▶ **Provided data**:
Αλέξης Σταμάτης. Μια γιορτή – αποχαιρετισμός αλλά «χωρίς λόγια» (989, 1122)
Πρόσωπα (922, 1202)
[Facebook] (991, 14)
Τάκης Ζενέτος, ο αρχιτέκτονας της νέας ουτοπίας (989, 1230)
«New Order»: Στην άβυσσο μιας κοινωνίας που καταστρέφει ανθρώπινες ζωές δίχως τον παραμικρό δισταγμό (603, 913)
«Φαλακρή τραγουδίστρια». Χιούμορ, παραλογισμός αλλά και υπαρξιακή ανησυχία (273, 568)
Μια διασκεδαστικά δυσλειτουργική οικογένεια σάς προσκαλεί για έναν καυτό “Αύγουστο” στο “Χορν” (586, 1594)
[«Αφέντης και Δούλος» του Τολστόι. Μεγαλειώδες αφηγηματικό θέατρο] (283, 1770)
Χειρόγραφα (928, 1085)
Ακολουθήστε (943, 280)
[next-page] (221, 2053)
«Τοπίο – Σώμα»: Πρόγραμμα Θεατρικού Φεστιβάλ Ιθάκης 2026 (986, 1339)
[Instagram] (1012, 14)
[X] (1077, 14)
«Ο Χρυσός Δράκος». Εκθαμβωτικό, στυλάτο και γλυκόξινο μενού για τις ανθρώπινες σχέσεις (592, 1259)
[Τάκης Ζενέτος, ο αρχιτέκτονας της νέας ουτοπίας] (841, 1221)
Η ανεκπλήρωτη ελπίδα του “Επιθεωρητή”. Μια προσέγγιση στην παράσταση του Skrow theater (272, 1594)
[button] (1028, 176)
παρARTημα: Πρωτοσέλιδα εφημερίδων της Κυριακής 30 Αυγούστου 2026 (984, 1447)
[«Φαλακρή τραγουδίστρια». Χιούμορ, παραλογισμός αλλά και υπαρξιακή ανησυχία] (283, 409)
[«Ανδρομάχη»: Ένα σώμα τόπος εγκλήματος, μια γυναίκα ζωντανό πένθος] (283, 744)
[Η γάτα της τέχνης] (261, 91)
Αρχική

▶ **Task prompt**: Write the entries above out again, verbatim.

▶ **Response to this exercise**:
Αλέξης Σταμάτης. Μια γιορτή – αποχαιρετισμός αλλά «χωρίς λόγια» (989, 1122)
Πρόσωπα (922, 1202)
[Facebook] (991, 14)
Τάκης Ζενέτος, ο αρχιτέκτονας της νέας ουτοπίας (989, 1230)
«New Order»: Στην άβυσσο μιας κοινωνίας που καταστρέφει ανθρώπινες ζωές δίχως τον παραμικρό δισταγμό (603, 913)
«Φαλακρή τραγουδίστρια». Χιούμορ, παραλογισμός αλλά και υπαρξιακή ανησυχία (273, 568)
Μια διασκεδαστικά δυσλειτουργική οικογένεια σάς προσκαλεί για έναν καυτό “Αύγουστο” στο “Χορν” (586, 1594)
[«Αφέντης και Δούλος» του Τολστόι. Μεγαλειώδες αφηγηματικό θέατρο] (283, 1770)
Χειρόγραφα (928, 1085)
Ακολουθήστε (943, 280)
[next-page] (221, 2053)
«Τοπίο – Σώμα»: Πρόγραμμα Θεατρικού Φεστιβάλ Ιθάκης 2026 (986, 1339)
[Instagram] (1012, 14)
[X] (1077, 14)
«Ο Χρυσός Δράκος». Εκθαμβωτικό, στυλάτο και γλυκόξινο μενού για τις ανθρώπινες σχέσεις (592, 1259)
[Τάκης Ζενέτος, ο αρχιτέκτονας της νέας ουτοπίας] (841, 1221)
Η ανεκπλήρωτη ελπίδα του “Επιθεωρητή”. Μια προσέγγιση στην παράσταση του Skrow theater (272, 1594)
[button] (1028, 176)
παρARTημα: Πρωτοσέλιδα εφημερίδων της Κυριακής 30 Αυγούστου 2026 (984, 1447)
[«Φαλακρή τραγουδίστρια». Χιούμορ, παραλογισμός αλλά και υπαρξιακή ανησυχία] (283, 409)
[«Ανδρομάχη»: Ένα σώμα τόπος εγκλήματος, μια γυναίκα ζωντανό πένθος] (283, 744)
[Η γάτα της τέχνης] (261, 91)
Αρχική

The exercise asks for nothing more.